● Entries supplied:

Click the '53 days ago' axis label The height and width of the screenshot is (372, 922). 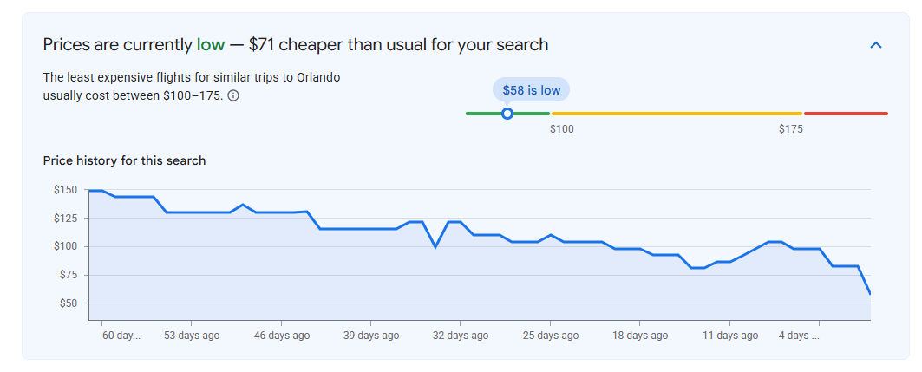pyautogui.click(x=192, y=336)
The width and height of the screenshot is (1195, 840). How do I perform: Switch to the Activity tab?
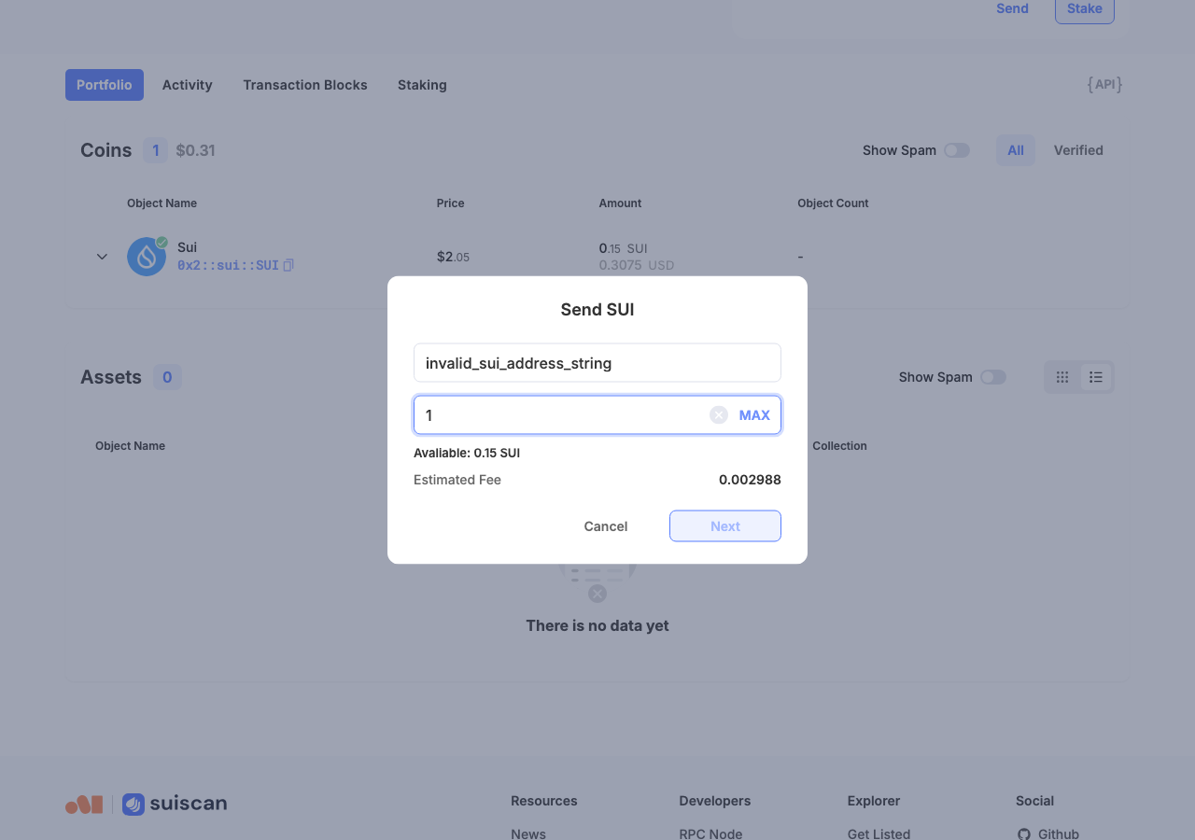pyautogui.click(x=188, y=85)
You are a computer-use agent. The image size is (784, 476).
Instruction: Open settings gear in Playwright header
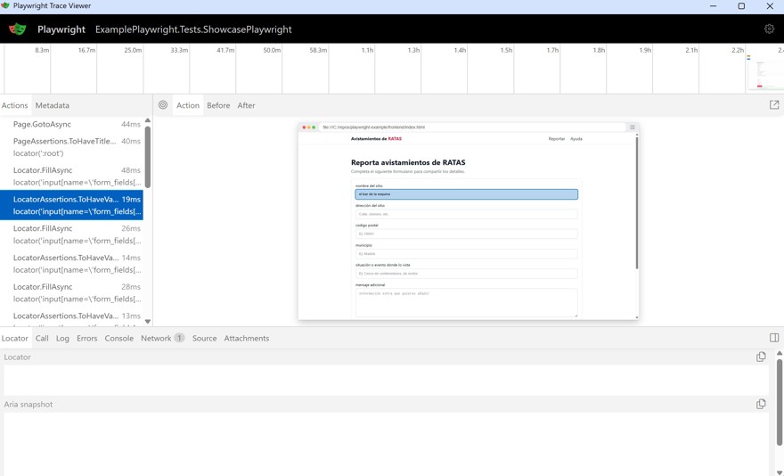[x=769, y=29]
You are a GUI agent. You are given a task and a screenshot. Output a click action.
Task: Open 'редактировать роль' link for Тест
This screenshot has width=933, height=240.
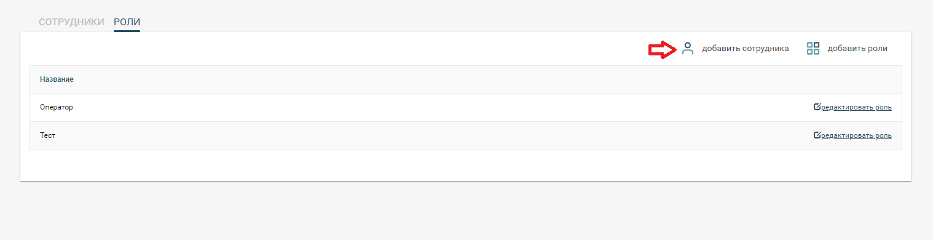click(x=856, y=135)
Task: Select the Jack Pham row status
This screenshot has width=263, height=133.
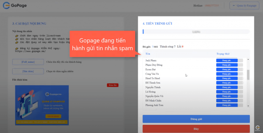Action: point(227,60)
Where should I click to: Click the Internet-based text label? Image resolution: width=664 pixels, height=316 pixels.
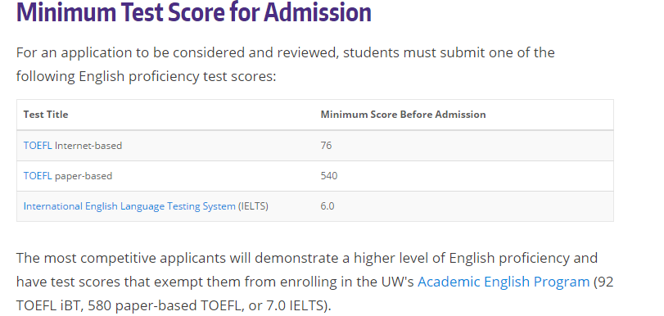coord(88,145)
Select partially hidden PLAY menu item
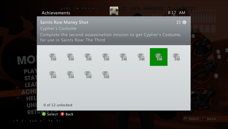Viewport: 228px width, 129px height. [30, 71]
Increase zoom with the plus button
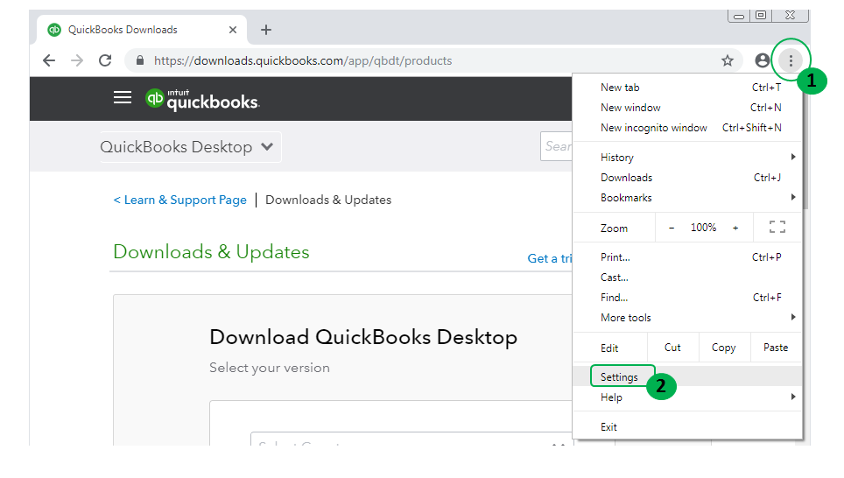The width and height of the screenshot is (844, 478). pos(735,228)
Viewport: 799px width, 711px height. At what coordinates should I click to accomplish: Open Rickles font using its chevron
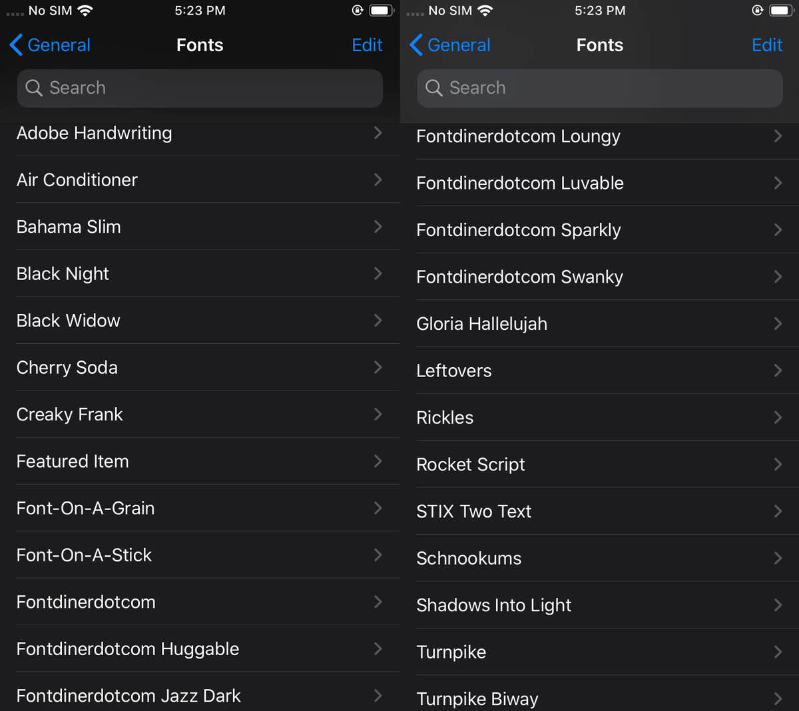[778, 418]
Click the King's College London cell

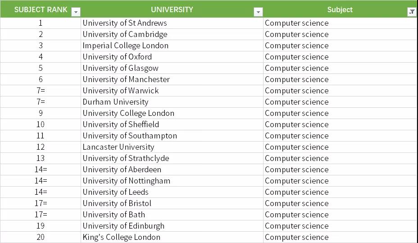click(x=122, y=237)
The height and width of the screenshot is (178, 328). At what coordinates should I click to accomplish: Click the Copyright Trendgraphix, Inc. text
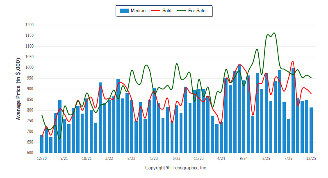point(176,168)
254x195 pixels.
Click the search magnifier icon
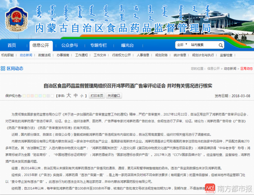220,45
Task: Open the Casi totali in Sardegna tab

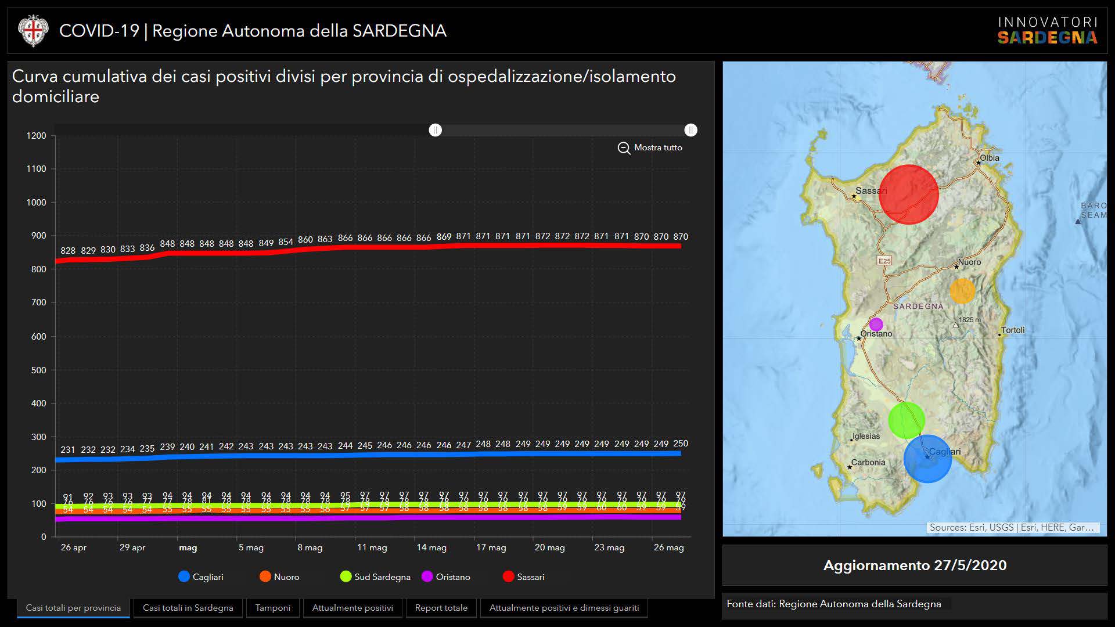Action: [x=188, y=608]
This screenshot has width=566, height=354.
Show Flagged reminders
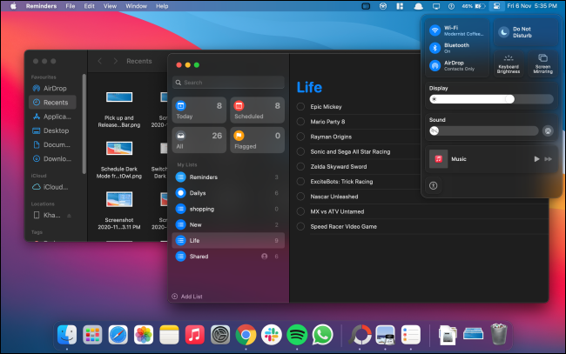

● Set task:
Copy out the records word for word, starting with the line that contains "The height and width of the screenshot is (178, 328)." and continuing through the end of the records. Omit the pictures.

● Response to this exercise:
The height and width of the screenshot is (178, 328). At what coordinates should I click to accomplish: Click the Copyright Trendgraphix, Inc. text
point(176,168)
254x195 pixels.
Click the search magnifier icon
220,45
Task: Open the Casi totali in Sardegna tab

Action: [x=188, y=608]
This screenshot has width=566, height=354.
Show Flagged reminders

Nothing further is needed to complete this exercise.